Peu après se situe un événement qui, pour beaucoup d'auteurs, constitue le point de départ de l'assyriologie proprement dite : le début des fouilles en Assyrie en 1842. Paul-Émile Botta, vice-consul de France à Mossoul, commença à explorer les monticules situés en face de cette ville, qu'on savait receler les ruines de Ninive. N'obtenant pas de résultats très convaincants, il se transporta rapidement à dix-huit kilomètres de là : les villageois de Khorsabad lui avaient en effet signalé l'existence chez eux de ruines intéressantes. De fait, le palais de Sargon II n'allait pas tarder à sortir du sol, avec ses magnifiques bas-reliefs. Une partie d'entre eux furent transportés jusqu'à Paris : ils arrivèrent au Louvre en février 1847 et peu après le roi Louis-Philippe inaugurait le « Musée assyrien ». Botta avait lui-même recopié les inscriptions gravées sur les bas-reliefs qu'il exhuma.

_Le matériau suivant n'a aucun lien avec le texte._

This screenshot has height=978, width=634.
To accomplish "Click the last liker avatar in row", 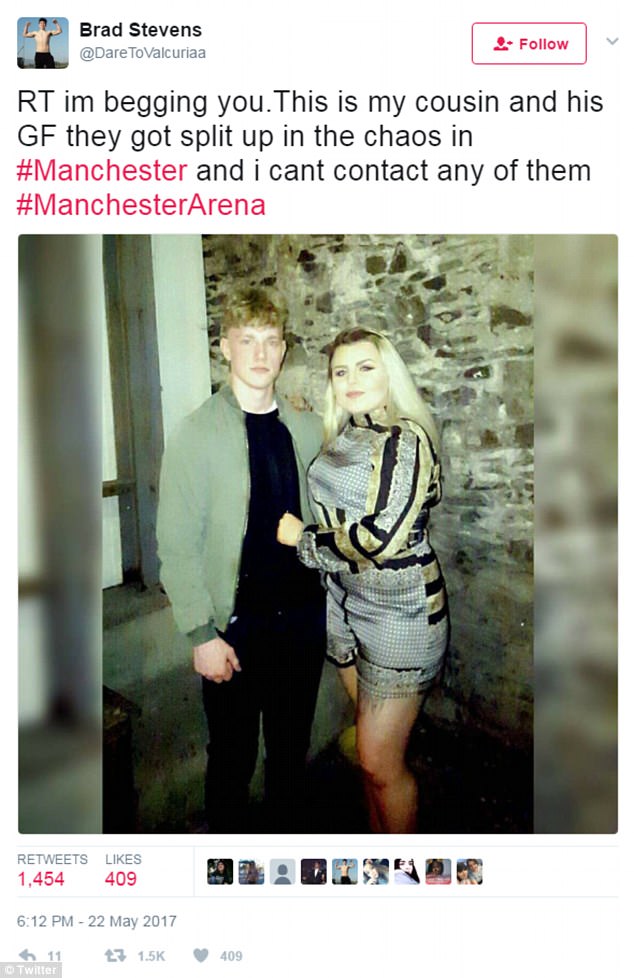I will tap(469, 871).
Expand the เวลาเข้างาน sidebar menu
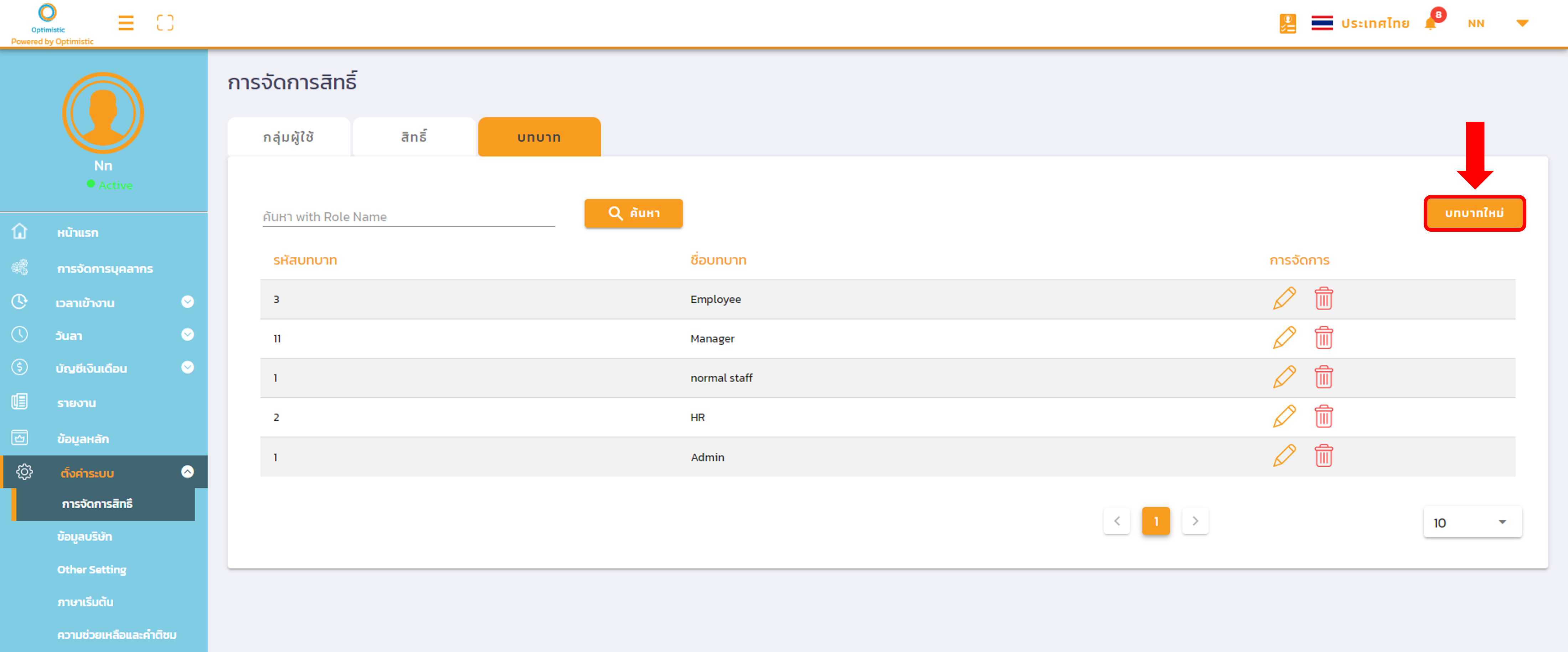Viewport: 1568px width, 652px height. click(187, 302)
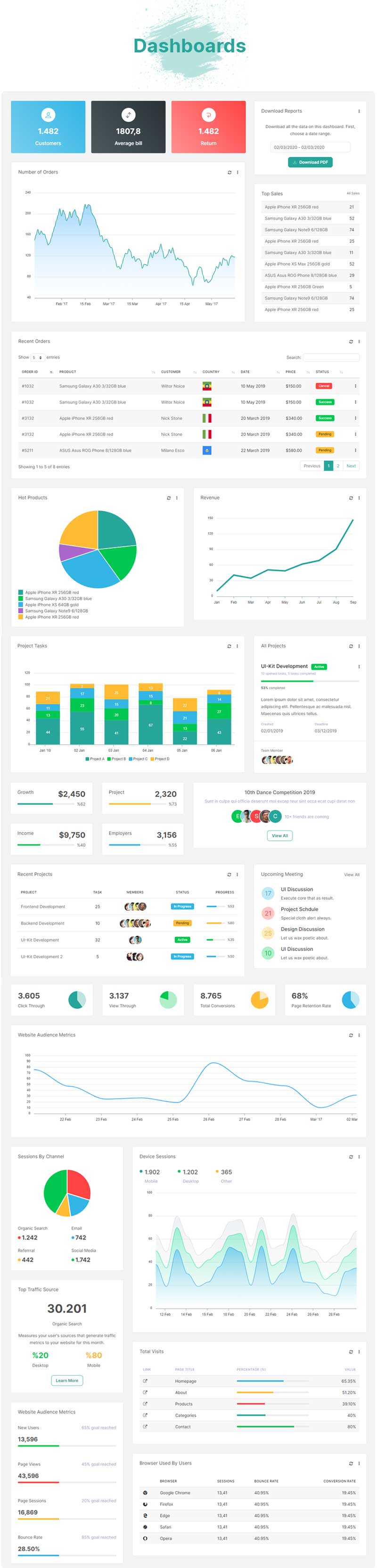Image resolution: width=377 pixels, height=1568 pixels.
Task: Select Next in Recent Orders pagination
Action: pos(351,466)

La publication dès 1843 des premières inscriptions découvertes, puis en 1849 de leur totalité, suscita un immense intérêt, renforcé en 1851 par celle des inscriptions que l'Anglais Layard avait découvertes dans deux autres capitales assyriennes, à Nimrud et à Ninive. En 1851, Victor Place reprit les fouilles de Khorsabad, tandis qu'une expédition dirigée par Fulgence Fresnel s'intéressa aux ruines de Babylone ; il était secondé par l'architecte Félix Thomas et par le philologue Jules Oppert, alors âgé de vingt-sept ans. L'écho de toutes ces découvertes dans le public fut considérable, au point qu'on a pu parler d'assyromanie : elle fut très développée dans l'Angleterre victorienne, mais toucha aussi la France. Malheureusement, l'année 1855 fut marquée par le « désastre de Gournah » : une partie des découvertes de Place et surtout celles de Fresnel furent englouties dans le Tigre. C'est également cette année-là, rentrant en Angleterre, que Rawlinson renonça à l'activité de terrain.